**Text:**
· · · · ·

Mechanism
Dietary fiber (cereals, fruits, vegetables, legumes) undergoes anaerobic fermentation by colonic bacteria, producing short-chain fatty acids — primarily butyrate, propionate, and acetate. Butyrate is the preferred energy source for colonocytes and exerts direct anti-tumor effects: it inhibits histone deacetylase (HDAC) activity, induces cell cycle arrest and apoptosis in transformed cells, and suppresses pro-inflammatory NF-kB signaling.
Rationale
Colorectal cancer develops in an environment of depleted SCFA producers, reduced butyrate availability, and compromised epithelial barrier function. Dietary fiber applies two-sided ecological engineering (Primitive 5) — it feeds beneficial SCFA-producing taxa (Faecalibacterium, Roseburia, Eubacterium rectale) while the butyrate produced directly inhibits tumor cell proliferation.
Evidence Status
- Epidemiological: Multiple meta-analyses confirm inverse association between fiber intake and CRC risk (~10% reduction per 10g/day).

· · · · ·

**Exercise requirements:**
(a) Could you condense the paragraph in the text on dietary fiber and colorectal cancer that begins "Dietary fiber (cereals, fruits" into a short bulleted list that keeps its main facts?
(b) How might the text on dietary fiber and colorectal cancer carry on past its final line? Continue it from that point.
The listing comes from a separate, unrelated source.

**Dataset extract:**
· · · · ·

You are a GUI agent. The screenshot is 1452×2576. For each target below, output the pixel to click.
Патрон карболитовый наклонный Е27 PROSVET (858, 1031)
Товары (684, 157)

· · · · ·

**Task-by-task results:**
(a)
- Colonic bacteria anaerobically ferment dietary fiber (cereals, fruits, vegetables, legumes) into short-chain fatty acids, mainly butyrate, propionate, and acetate.
- Butyrate is the preferred energy source for colonocytes.
- Butyrate has direct anti-tumor effects: it inhibits histone deacetylase (HDAC) activity, induces cell cycle arrest and apoptosis in transformed cells, and suppresses pro-inflammatory NF-kB signaling.

(b)
- Mechanistic: Butyrate's HDAC inhibition and apoptosis induction in CRC cells are well-established.
- Animal model: High-fiber diets reduce tumor burden in APC-min mouse models.
- Clinical: Validated at the epidemiological level; interventional RCTs for fiber in CRC prevention show mixed results (likely due to intervention duration).
Open Questions
- Optimal fiber type (cereal vs. fruit vs. resistant starch) for maximal CRC protection.
- Whether fiber intervention can reduce recurrence in CRC survivors.
- Minimum duration of high-fiber diet needed for protective microbiome shifts.